--- Records provided Enclosed Below ---

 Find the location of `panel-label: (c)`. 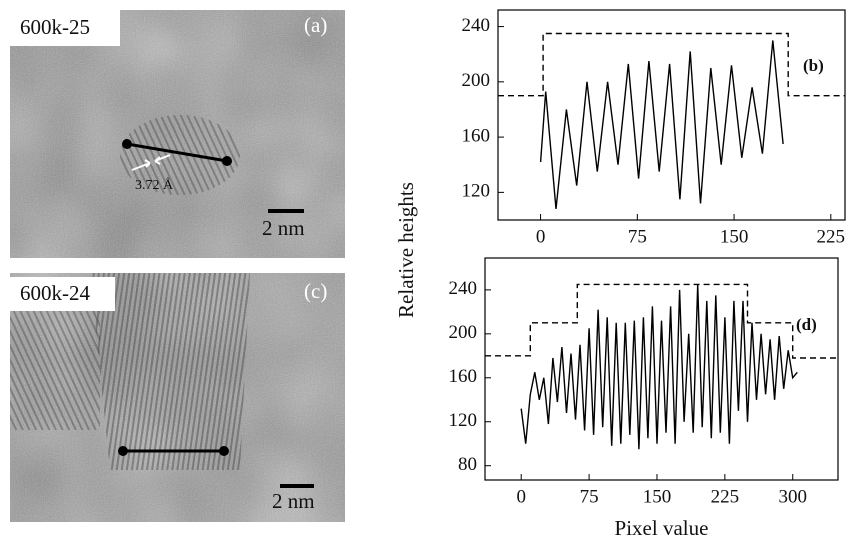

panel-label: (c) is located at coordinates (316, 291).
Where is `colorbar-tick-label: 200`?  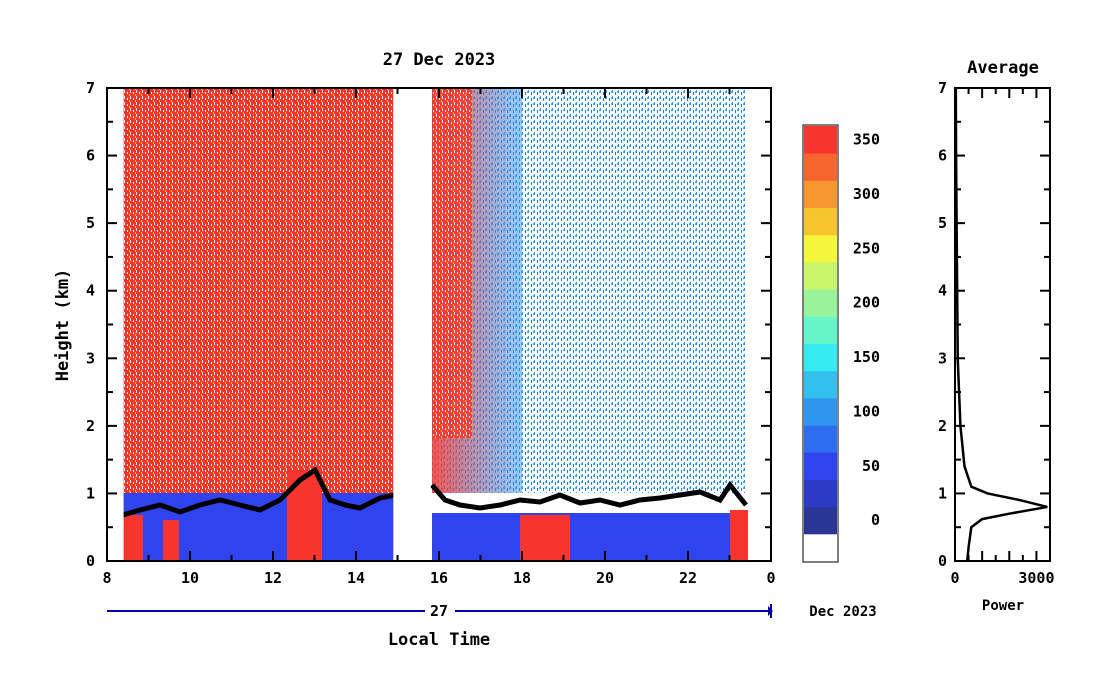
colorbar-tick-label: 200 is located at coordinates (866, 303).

--- End of Enclosed Records provided ---
--- Records provided Enclosed Below ---

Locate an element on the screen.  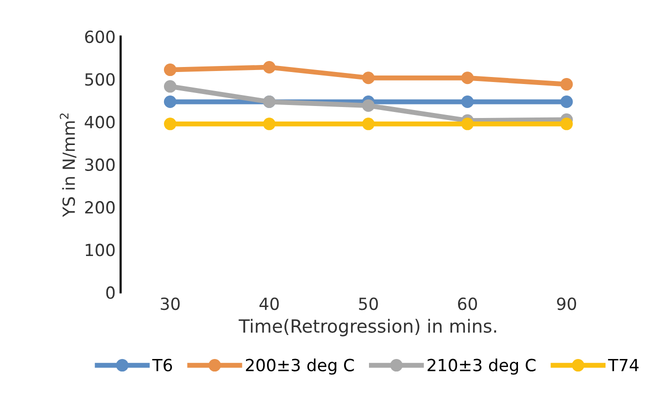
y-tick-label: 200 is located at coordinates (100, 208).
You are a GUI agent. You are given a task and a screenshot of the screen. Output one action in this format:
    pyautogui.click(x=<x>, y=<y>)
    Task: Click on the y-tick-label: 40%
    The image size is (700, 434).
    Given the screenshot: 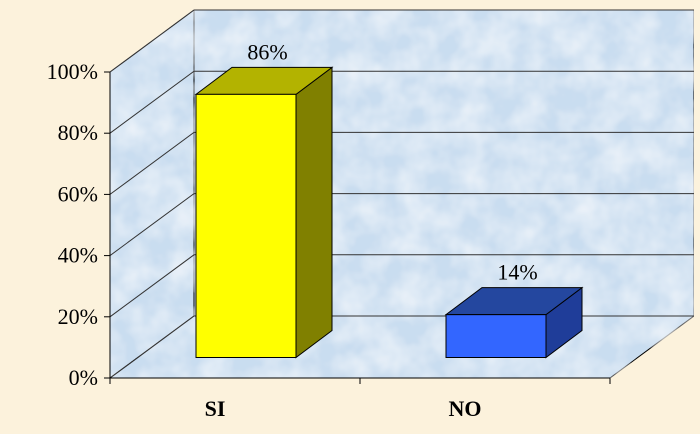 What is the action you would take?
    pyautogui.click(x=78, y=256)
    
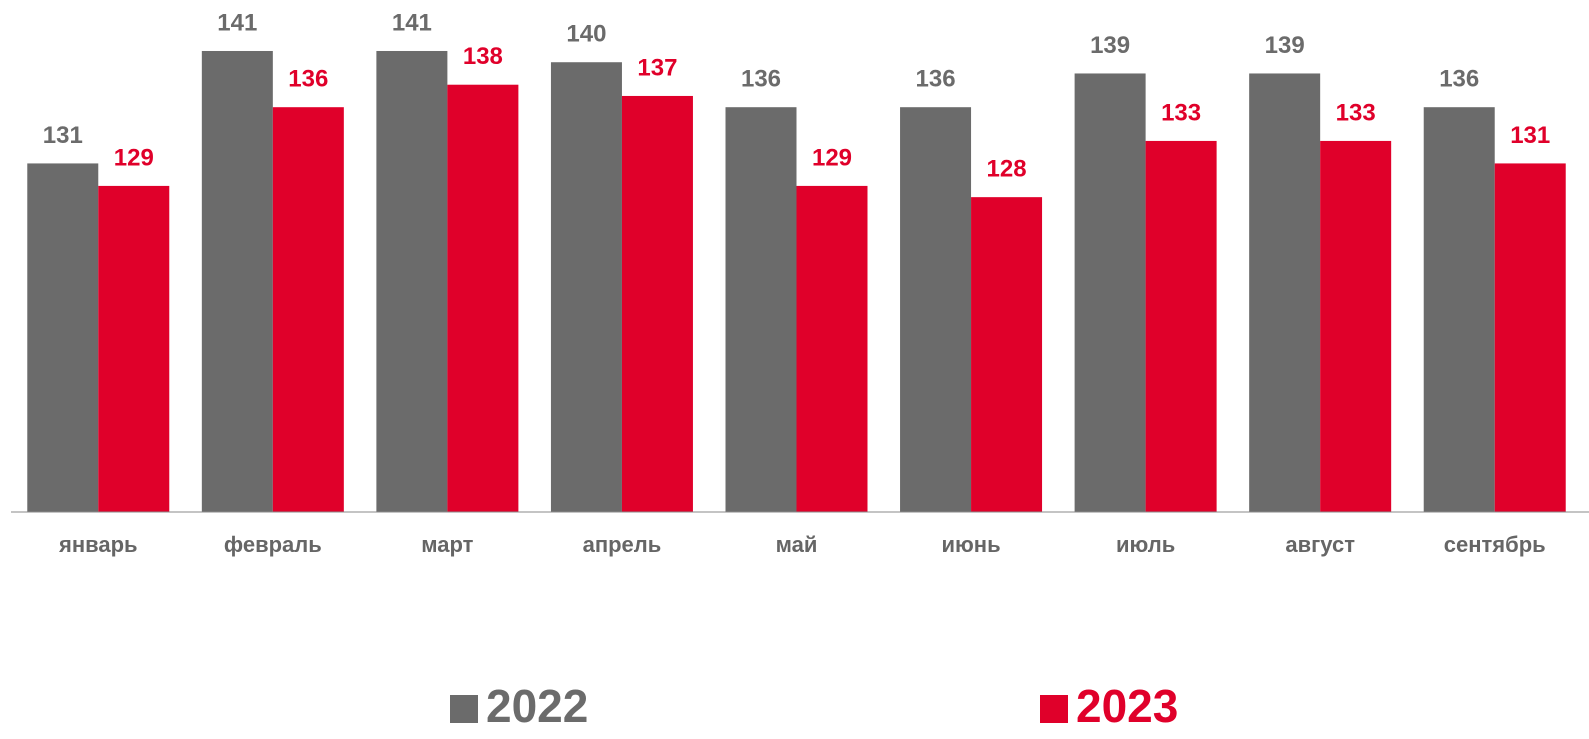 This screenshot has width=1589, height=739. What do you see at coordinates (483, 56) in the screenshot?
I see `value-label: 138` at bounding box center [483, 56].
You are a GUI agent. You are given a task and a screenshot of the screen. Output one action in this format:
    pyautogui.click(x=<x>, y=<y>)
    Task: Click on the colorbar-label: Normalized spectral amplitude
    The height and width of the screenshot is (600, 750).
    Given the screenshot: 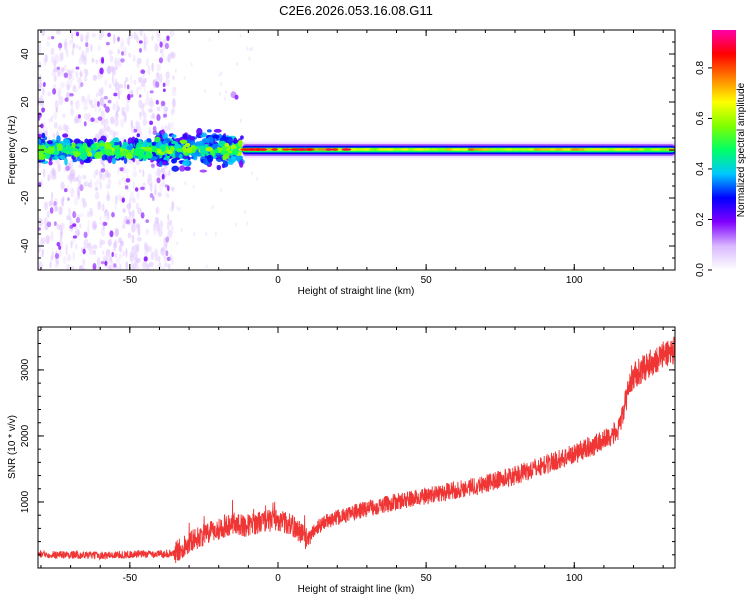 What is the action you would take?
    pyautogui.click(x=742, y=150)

--- End of Enclosed Records provided ---
--- Records provided Enclosed Below ---

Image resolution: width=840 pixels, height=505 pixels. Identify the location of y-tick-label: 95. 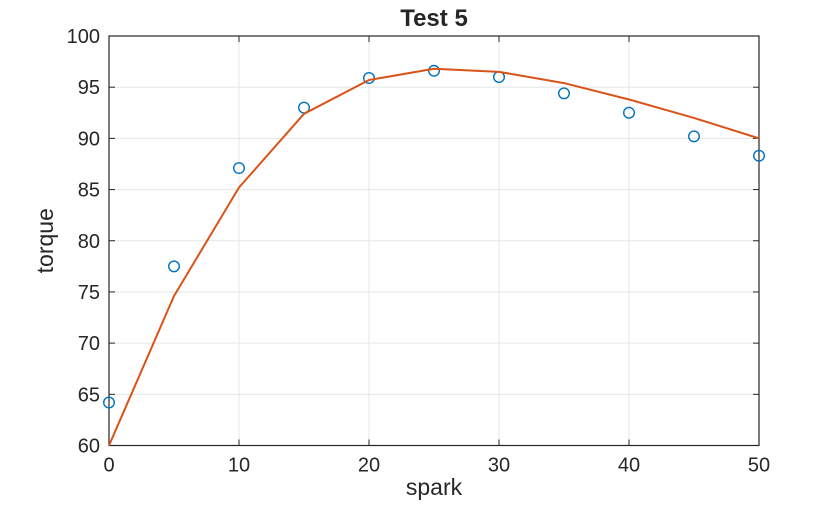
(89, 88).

--- End of Enclosed Records provided ---

Reproduce word for word the stretch of material above from the line containing "Find the location" through the line containing "colorbar-tick-label: 200 is", omitting the pictures.

• **Answer to this task**:
 Find the location of `panel-label: (c)`. 

panel-label: (c) is located at coordinates (316, 291).
Where is `colorbar-tick-label: 200`?  
colorbar-tick-label: 200 is located at coordinates (866, 303).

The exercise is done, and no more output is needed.